It is hard to imagine a company's stock plunging 16 per cent in four days on the back of an unconfirmed rumour that a large investment bank might be preparing to publish a 'sell' recommendation.
Yet from last Monday to Thursday this happened to China Yurun Food Group, a Hong Kong-listed mainland meat processor, purely because traders were speculating that short-seller Muddy Waters would soon issue negative research about the company.
Carson Block, the American, 35-year-old non-practising lawyer who is Muddy Waters' only permanent employee, has not confirmed or denied he is preparing research on Yurun. Investors' reactions prove how powerful this sole operator has become.
Block makes a living from posting scathing analyses about Chinese companies on his website and betting their shares will fall. He became infamous on June 2, when he posted research claiming that Sino-Forest, a mainland timber firm listed in Toronto, had faked land holdings in Yunnan province. Sino-Forest, the only non-US-listed company Block has attacked, denies the claim, although its shares have plunged 85 per cent since June 1.

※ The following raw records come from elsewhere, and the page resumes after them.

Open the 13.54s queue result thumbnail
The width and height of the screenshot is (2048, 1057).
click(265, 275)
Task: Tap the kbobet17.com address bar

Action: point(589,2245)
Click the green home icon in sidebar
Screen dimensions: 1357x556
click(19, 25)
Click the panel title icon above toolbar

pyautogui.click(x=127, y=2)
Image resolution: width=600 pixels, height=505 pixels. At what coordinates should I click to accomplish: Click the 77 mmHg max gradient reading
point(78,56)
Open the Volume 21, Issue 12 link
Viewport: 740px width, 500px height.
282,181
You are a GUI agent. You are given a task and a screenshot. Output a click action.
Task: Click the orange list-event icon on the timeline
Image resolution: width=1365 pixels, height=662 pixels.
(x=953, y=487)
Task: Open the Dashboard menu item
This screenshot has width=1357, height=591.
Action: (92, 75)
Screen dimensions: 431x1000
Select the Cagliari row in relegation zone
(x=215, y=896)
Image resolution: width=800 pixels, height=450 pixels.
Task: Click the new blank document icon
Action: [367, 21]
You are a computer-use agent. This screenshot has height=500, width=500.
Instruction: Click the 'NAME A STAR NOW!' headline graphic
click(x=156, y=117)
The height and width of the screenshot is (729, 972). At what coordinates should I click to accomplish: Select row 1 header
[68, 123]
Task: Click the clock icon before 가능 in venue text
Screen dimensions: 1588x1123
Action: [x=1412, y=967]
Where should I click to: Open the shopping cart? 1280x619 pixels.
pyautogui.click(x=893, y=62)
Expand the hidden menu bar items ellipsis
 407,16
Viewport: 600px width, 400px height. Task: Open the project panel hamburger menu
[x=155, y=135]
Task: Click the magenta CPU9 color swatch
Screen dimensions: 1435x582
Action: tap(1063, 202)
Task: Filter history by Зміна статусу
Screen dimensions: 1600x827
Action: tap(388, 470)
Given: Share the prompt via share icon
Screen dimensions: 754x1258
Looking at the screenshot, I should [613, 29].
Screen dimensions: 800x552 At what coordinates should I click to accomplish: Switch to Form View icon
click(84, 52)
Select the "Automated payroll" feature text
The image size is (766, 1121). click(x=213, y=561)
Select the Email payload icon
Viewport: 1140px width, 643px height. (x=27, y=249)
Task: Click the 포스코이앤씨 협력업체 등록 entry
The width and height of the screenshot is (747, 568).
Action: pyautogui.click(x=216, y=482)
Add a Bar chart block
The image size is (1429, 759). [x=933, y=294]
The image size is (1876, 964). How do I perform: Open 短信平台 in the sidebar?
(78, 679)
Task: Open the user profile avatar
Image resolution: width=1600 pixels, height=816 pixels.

The Muddy Waters founder is hardly Warren Buffett. His work experience before starting out as a short-seller included a short stint at solicitors firm Jones Day and setting up a self-storage company, named Lovebox (its motto is 'get self-storage without BS') in Shanghai.
But investors follow Block because he is one of very few analysts brave enough to air criticisms of publicly listed Chinese companies. On the topics of dodgy accounting and suspected fraud, the well-trained, well-heeled research analysts working at investment banks in Hong Kong usually stay silent.